Roles of Toll-Like Receptor 4, IκB Kinase, and the Proteasome in the Intestinal Alterations Caused by Sepsis.

Abstract

Lipopolysaccharide decreases intestinal contractility and induces the production of cytokines, which play an important role in the pathogenesis of sepsis. The objective of the present study was to examine the role of Toll-like receptor 4, IκB kinase, and the proteasome in the intestinal alterations induced by lipopolysaccharide. Sepsis was induced in rabbits by intravenous injection of lipopolysaccharide. Contractility studies of rabbit duodenum were performed in an organ bath. Expressions of interleukin-1β, interleukin-6, interleukin-8, interleukin-10, IκB kinase-α, IκB kinase-β, IκB kinase-γ, and the proteasome mRNA were determined by RT-PCR on rabbit duodenum. Neomycin and polymyxin B (Toll-like receptor 4 inhibitors), IKK NBD peptide (IκB kinase complex inhibitor), and MG-132 (proteasome inhibitor) blocked partially the effects of lipopolysaccharide on the acetylcholine-, prostaglandin E2-, substance P-, and KCl-induced contractions in the longitudinal and circular smooth muscle of rabbit duodenum.
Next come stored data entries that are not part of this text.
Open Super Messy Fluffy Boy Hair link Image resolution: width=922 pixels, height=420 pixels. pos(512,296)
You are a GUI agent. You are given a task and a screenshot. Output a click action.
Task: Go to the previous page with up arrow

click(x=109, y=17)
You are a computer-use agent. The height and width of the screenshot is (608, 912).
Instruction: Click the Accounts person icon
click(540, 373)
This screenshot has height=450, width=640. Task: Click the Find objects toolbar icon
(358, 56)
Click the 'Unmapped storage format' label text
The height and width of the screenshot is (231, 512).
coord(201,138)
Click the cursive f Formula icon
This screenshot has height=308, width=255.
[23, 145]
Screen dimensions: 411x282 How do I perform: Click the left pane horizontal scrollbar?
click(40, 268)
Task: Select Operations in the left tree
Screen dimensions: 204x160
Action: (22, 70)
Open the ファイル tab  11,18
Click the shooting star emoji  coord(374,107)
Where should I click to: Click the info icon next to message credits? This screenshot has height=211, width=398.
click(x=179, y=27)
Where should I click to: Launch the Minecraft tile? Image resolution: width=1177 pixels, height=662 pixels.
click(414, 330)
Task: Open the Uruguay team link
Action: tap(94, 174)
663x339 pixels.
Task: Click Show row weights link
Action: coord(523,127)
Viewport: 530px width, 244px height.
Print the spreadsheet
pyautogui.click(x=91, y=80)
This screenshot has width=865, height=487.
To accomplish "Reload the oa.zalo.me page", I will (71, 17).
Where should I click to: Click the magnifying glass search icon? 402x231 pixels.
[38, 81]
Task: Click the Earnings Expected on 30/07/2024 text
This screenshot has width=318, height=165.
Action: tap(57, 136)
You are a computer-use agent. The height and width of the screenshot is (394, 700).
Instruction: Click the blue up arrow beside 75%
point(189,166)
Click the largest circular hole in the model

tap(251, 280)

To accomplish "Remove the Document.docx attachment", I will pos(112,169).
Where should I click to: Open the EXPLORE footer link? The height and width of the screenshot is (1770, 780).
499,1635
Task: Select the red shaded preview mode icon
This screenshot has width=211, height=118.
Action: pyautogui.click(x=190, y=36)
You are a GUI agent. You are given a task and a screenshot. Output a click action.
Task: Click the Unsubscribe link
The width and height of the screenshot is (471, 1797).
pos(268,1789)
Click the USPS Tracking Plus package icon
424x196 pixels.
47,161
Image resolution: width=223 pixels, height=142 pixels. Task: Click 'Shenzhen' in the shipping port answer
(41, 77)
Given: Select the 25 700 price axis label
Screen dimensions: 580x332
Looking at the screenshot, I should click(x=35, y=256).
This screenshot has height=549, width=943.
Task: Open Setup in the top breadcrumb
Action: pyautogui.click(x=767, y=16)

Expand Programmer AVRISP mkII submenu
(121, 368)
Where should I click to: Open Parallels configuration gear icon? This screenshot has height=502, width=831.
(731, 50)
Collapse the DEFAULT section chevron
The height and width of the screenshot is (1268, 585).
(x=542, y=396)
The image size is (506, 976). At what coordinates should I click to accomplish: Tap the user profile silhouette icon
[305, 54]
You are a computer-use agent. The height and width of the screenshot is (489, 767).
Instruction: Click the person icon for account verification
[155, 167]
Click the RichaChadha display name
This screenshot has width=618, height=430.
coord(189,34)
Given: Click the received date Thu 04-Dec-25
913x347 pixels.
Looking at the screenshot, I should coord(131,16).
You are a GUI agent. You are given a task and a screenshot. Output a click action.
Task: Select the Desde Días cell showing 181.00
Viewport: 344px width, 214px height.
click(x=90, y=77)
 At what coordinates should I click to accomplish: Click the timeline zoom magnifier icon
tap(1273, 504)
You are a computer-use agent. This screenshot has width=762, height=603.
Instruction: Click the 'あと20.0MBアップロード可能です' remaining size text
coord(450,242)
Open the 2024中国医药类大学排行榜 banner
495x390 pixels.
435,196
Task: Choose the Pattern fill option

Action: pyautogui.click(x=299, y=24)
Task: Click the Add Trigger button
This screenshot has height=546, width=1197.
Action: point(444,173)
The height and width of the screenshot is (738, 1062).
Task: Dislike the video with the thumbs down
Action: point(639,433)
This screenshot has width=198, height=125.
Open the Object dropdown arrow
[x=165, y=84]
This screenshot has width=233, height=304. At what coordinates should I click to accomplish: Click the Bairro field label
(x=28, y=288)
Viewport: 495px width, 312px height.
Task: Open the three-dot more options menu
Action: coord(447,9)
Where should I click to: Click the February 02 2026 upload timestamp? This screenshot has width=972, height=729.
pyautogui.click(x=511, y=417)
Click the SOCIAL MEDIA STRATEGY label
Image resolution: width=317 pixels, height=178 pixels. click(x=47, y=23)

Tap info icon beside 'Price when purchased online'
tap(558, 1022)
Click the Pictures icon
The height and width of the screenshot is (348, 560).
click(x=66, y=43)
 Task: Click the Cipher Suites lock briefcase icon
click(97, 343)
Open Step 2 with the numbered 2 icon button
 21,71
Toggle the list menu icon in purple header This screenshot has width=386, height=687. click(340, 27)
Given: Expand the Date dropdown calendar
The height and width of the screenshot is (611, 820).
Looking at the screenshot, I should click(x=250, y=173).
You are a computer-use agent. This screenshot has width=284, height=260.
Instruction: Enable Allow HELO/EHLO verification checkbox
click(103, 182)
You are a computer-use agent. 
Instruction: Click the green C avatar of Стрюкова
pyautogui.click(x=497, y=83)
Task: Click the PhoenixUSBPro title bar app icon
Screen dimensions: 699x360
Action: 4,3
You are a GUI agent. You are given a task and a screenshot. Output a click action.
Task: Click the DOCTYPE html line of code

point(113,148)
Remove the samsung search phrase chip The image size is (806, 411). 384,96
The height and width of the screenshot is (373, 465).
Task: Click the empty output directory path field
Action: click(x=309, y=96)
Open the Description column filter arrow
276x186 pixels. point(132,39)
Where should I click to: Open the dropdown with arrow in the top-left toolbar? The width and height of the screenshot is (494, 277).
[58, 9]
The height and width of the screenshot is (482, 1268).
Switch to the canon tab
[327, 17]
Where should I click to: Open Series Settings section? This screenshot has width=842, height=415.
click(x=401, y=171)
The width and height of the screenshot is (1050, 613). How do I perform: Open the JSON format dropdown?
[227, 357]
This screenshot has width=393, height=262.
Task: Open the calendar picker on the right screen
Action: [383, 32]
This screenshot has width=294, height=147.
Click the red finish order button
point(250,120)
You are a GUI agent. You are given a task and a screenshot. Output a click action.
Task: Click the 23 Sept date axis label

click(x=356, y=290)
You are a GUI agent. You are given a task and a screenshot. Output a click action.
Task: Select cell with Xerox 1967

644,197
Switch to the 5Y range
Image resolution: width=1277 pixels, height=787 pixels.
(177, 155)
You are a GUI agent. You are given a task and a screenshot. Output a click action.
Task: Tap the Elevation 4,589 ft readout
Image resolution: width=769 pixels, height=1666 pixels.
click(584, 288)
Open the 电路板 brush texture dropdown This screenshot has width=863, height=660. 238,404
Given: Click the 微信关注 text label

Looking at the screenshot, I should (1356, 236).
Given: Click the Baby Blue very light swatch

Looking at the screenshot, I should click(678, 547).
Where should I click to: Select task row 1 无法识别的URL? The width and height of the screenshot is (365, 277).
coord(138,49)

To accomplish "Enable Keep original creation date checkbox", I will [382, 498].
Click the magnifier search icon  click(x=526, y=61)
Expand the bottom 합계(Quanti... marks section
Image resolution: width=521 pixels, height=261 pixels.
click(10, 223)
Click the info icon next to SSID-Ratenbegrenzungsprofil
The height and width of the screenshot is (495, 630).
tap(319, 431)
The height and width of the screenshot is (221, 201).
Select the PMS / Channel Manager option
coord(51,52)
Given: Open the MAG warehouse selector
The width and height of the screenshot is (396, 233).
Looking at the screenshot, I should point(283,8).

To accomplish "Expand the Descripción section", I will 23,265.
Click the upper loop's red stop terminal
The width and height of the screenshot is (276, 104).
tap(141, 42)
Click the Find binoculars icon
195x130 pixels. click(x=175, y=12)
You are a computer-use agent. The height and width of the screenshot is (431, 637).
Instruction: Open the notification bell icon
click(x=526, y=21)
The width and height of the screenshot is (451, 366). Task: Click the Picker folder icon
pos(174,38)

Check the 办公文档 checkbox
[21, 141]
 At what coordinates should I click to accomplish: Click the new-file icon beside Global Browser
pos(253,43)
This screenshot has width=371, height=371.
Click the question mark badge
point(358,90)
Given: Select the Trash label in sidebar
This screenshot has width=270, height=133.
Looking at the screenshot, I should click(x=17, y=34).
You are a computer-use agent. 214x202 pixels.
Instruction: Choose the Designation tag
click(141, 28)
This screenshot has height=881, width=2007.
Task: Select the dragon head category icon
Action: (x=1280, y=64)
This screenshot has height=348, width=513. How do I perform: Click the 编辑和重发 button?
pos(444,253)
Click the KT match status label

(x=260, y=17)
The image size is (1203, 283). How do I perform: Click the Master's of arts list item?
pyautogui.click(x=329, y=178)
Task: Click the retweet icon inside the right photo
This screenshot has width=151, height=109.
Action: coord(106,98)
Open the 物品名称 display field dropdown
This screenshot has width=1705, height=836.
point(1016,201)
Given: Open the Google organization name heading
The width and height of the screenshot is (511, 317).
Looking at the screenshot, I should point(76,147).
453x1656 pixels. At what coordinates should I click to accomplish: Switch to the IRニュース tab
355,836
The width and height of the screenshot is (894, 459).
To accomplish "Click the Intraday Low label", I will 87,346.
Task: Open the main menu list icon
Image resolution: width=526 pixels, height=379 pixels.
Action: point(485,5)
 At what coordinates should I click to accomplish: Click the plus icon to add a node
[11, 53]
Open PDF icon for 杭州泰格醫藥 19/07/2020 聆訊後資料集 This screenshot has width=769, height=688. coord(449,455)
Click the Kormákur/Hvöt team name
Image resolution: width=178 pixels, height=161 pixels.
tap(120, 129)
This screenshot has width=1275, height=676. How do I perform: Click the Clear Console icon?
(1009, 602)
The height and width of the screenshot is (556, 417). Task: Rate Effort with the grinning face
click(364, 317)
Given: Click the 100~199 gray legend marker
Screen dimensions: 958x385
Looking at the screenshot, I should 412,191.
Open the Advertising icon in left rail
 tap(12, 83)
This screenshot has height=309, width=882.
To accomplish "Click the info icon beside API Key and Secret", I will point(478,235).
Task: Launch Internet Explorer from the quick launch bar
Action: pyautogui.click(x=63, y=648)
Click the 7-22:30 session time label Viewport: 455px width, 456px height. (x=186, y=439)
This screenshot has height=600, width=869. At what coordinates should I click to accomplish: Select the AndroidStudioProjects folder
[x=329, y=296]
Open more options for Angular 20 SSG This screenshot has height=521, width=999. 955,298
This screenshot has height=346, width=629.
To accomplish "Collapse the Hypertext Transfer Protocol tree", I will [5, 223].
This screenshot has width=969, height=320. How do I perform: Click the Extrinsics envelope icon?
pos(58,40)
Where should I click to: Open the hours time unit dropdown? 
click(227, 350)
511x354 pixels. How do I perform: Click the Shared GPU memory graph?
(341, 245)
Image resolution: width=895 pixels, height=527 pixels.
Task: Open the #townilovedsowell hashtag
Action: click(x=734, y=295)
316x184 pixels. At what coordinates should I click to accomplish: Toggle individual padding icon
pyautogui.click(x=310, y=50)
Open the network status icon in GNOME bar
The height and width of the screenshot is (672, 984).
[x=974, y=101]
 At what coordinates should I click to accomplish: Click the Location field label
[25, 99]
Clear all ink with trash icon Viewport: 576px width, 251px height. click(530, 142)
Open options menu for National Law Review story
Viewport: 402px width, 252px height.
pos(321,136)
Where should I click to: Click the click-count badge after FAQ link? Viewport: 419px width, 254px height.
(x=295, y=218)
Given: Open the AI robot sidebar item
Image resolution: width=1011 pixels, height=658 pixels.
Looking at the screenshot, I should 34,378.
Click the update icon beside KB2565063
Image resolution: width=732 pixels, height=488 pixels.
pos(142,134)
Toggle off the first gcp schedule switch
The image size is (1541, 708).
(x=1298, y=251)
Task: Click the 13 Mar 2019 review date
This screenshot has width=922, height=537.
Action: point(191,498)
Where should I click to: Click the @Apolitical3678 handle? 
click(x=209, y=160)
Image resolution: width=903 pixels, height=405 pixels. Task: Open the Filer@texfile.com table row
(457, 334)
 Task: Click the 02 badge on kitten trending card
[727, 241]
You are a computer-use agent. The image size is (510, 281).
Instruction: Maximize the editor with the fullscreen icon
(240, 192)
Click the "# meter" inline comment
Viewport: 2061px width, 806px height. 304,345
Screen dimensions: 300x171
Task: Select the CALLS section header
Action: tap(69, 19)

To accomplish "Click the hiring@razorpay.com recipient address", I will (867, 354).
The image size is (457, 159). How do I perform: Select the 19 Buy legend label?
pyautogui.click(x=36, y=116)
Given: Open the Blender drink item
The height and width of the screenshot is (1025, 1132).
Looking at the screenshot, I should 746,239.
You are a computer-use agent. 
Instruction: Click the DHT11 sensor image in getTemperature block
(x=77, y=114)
Lipopolysaccharide increased the mRNA expression of interleukin-6 and interleukin-8 in duodenal tissue, and this effect was partly reversed by neomycin, polymyxin B, IKK NBD peptide, and MG-132. IκB kinase-α, IκB kinase-β, IκB kinase-γ, and the proteasome mRNA expressions was not affected by lipopolysaccharide treatment. Toll-like receptor 4, the IκB kinase complex, and the proteasome could be therapeutic targets in the treatment of sepsis symptoms in the intestine.